Task requirements:
Once the line holding "You are a GUI" is found in the entries below, restate it and each line after it word for word, with no pictures.

[Saved entries]
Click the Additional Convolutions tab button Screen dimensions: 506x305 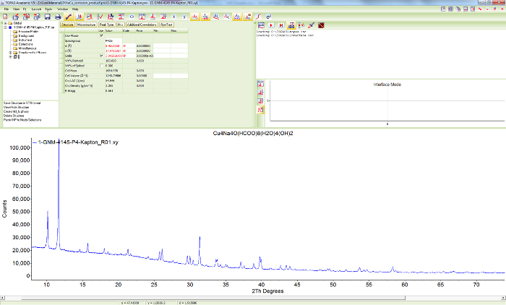[142, 25]
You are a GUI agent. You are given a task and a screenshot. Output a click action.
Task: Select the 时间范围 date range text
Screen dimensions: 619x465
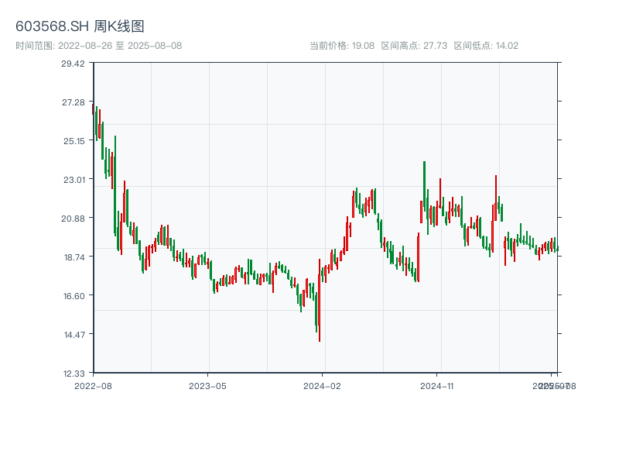99,46
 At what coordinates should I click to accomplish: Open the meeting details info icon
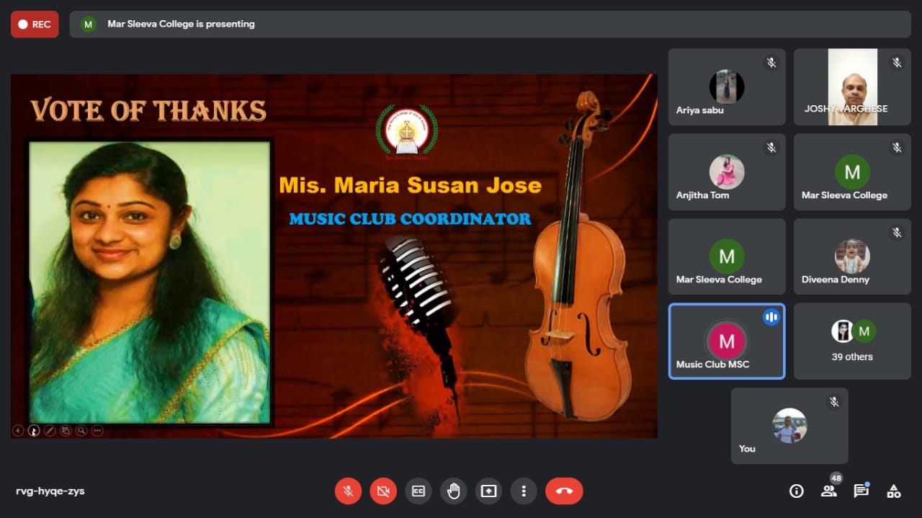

Output for this exercise:
You are a GUI agent. You are given a task and a screenshot. Output a click action.
Task: Select the 时间范围 date range text
Screen dimensions: 619x465
99,46
 At what coordinates should I click to accomplish: Open the meeting details info icon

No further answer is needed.